● **Data to process**:
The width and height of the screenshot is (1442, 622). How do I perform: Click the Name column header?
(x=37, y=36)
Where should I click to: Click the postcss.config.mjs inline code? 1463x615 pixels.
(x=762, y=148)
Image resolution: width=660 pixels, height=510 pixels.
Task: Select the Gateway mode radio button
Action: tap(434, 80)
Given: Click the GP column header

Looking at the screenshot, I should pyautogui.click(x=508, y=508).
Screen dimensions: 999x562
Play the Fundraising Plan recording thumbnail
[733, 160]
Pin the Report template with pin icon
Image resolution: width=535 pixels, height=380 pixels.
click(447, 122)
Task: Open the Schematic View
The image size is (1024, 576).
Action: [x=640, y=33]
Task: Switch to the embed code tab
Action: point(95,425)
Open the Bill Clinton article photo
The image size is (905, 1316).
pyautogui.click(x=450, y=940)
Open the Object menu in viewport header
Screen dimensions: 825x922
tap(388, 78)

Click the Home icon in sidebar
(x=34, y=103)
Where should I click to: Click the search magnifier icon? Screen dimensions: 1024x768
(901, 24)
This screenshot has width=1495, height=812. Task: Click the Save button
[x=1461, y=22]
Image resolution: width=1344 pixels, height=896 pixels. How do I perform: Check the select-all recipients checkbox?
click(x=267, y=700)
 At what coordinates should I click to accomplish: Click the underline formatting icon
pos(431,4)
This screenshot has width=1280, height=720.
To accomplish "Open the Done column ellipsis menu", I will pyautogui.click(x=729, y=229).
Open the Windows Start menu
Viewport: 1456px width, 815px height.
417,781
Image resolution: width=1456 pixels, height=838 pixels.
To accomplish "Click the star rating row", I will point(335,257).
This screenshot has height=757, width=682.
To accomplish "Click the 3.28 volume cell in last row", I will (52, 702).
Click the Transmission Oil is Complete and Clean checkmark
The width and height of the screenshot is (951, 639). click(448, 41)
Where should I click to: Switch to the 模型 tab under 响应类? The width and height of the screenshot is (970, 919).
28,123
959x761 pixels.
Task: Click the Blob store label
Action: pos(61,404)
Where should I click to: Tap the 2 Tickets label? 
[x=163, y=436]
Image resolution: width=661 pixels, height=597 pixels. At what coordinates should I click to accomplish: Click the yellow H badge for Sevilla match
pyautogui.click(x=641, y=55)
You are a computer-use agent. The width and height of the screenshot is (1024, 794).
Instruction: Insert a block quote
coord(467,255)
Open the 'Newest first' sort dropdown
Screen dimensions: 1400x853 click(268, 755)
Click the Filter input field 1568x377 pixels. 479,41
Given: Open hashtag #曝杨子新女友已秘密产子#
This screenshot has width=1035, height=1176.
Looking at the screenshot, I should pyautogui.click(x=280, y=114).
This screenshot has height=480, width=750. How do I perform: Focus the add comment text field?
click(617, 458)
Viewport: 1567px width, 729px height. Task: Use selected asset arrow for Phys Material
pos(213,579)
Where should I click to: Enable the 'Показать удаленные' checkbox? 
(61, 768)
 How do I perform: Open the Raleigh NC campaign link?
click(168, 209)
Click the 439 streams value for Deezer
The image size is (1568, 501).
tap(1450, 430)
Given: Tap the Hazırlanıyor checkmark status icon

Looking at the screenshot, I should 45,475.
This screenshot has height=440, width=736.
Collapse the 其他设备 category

● **Problem**: Output the lines of the records above exactly as they appear, from the line containing "underline formatting icon" through the line containing "Given: Open hashtag #曝杨子新女友已秘密产子#".

● **Exercise response**:
 At what coordinates should I click to accomplish: Click the underline formatting icon
pos(431,4)
This screenshot has width=1280, height=720.
To accomplish "Open the Done column ellipsis menu", I will pyautogui.click(x=729, y=229).
Open the Windows Start menu
Viewport: 1456px width, 815px height.
417,781
Image resolution: width=1456 pixels, height=838 pixels.
To accomplish "Click the star rating row", I will point(335,257).
This screenshot has height=757, width=682.
To accomplish "Click the 3.28 volume cell in last row", I will (52, 702).
Click the Transmission Oil is Complete and Clean checkmark
The width and height of the screenshot is (951, 639). click(448, 41)
Where should I click to: Switch to the 模型 tab under 响应类? The width and height of the screenshot is (970, 919).
28,123
959x761 pixels.
Task: Click the Blob store label
Action: pos(61,404)
Where should I click to: Tap the 2 Tickets label? 
[x=163, y=436]
Image resolution: width=661 pixels, height=597 pixels. At what coordinates should I click to accomplish: Click the yellow H badge for Sevilla match
pyautogui.click(x=641, y=55)
You are a computer-use agent. The width and height of the screenshot is (1024, 794).
Instruction: Insert a block quote
coord(467,255)
Open the 'Newest first' sort dropdown
Screen dimensions: 1400x853 click(268, 755)
Click the Filter input field 1568x377 pixels. 479,41
Given: Open hashtag #曝杨子新女友已秘密产子#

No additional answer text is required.